Segment Start: Source data

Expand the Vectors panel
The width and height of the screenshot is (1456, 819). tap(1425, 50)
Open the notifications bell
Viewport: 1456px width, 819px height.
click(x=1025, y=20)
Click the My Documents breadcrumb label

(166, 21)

Segment End: Source data
Segment Start: Source data

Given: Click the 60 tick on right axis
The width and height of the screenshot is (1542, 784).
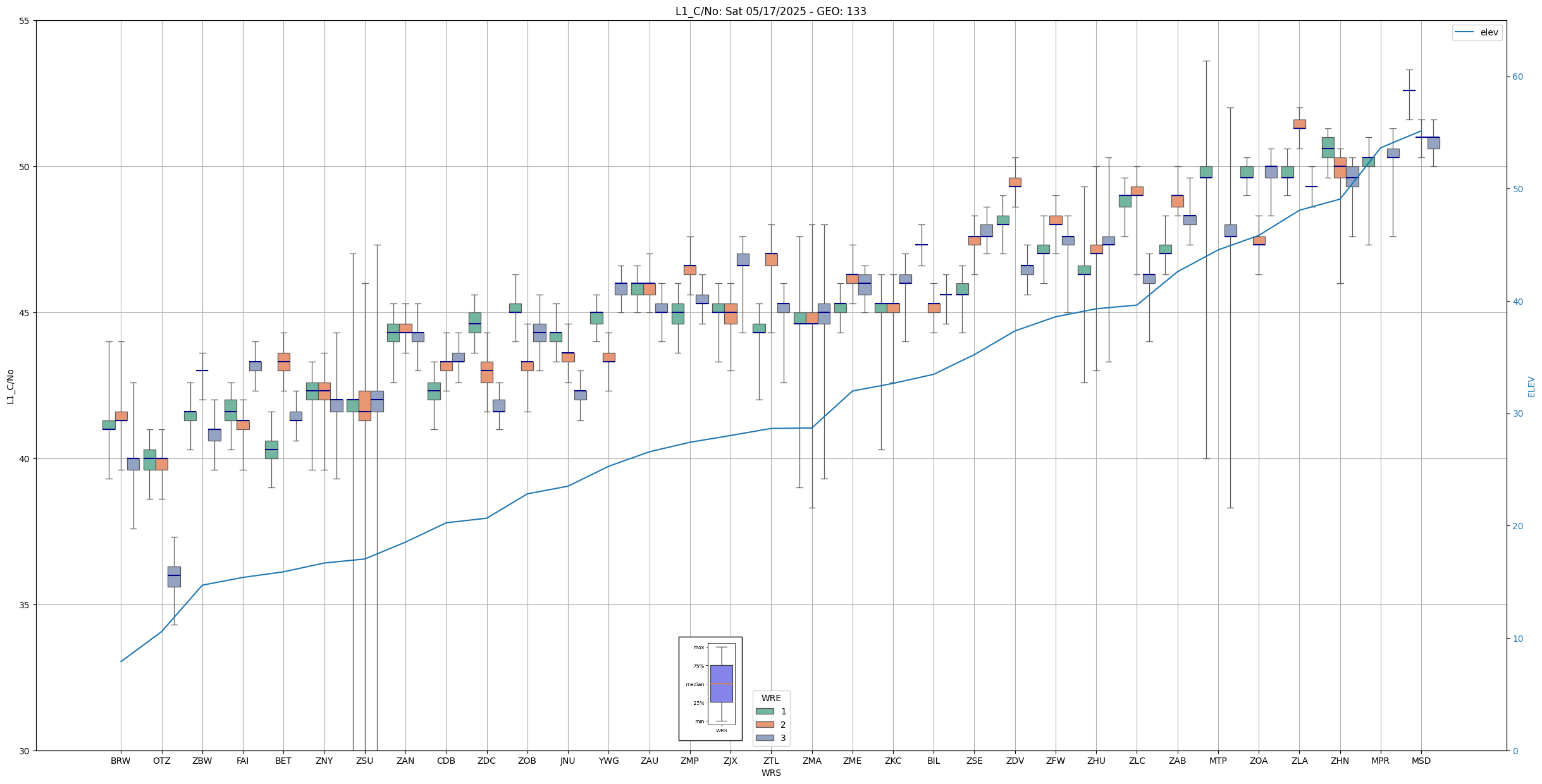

Segment End: Source data
Segment Start: Source data

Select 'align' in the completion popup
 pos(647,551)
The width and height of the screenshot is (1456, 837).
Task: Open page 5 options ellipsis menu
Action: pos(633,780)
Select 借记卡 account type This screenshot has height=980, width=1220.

Segment End: Source data

Work task => In the entries above, find the line with "Select 'align' in the completion popup" and the line with "Select 借记卡 account", then restate word for word both of them and every line between, with nothing more.

The completed task =>
Select 'align' in the completion popup
 pos(647,551)
The width and height of the screenshot is (1456, 837).
Task: Open page 5 options ellipsis menu
Action: pos(633,780)
Select 借记卡 account type This screenshot has height=980, width=1220.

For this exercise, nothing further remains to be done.